WHAT THIS TASK INVOLVES — Would you please give every entry again exactly, without the pictures?

DATA —
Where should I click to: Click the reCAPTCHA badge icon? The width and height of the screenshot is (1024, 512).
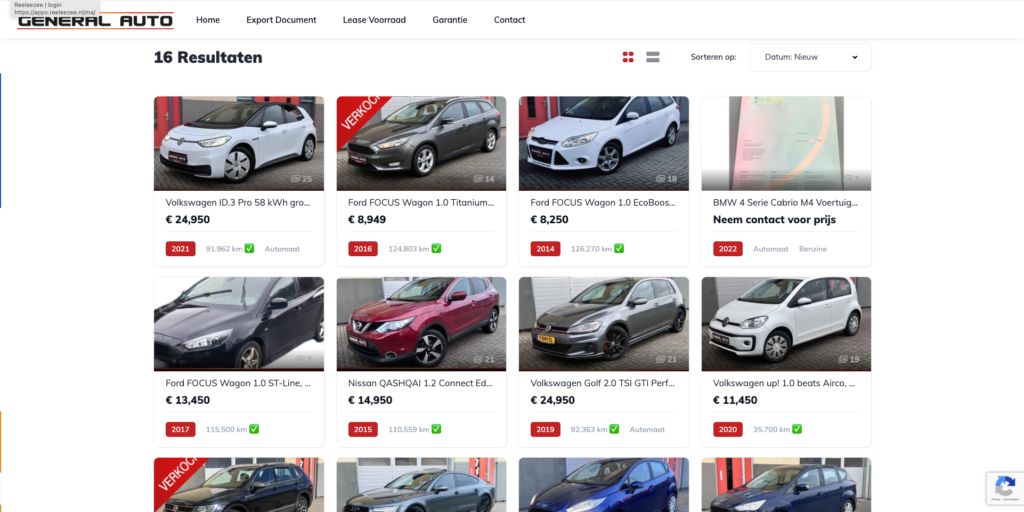pos(1004,487)
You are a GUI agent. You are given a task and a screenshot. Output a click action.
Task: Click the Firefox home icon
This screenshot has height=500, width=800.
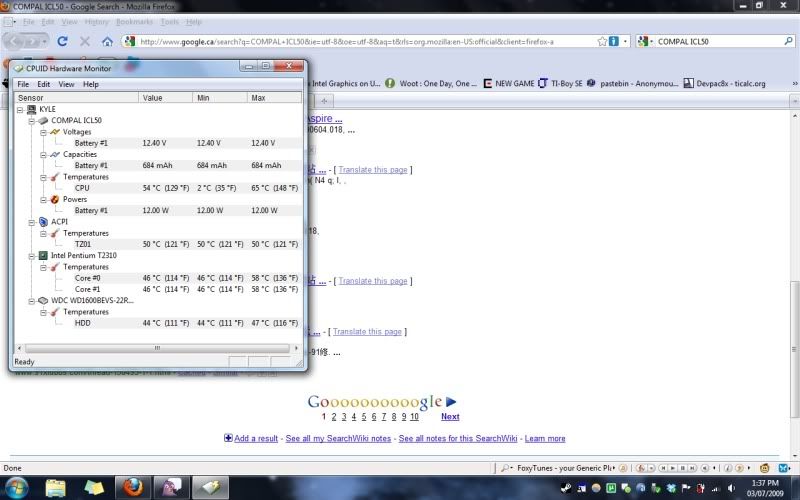click(x=107, y=41)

PROBLEM SOLUTION —
Where should I click to: Click the reCAPTCHA badge icon? The width and height of the screenshot is (1024, 512).
pos(1004,487)
You are a GUI agent. You are given a task and a screenshot. Output a click action.
Task: Click the Firefox home icon
This screenshot has height=500, width=800.
click(x=107, y=41)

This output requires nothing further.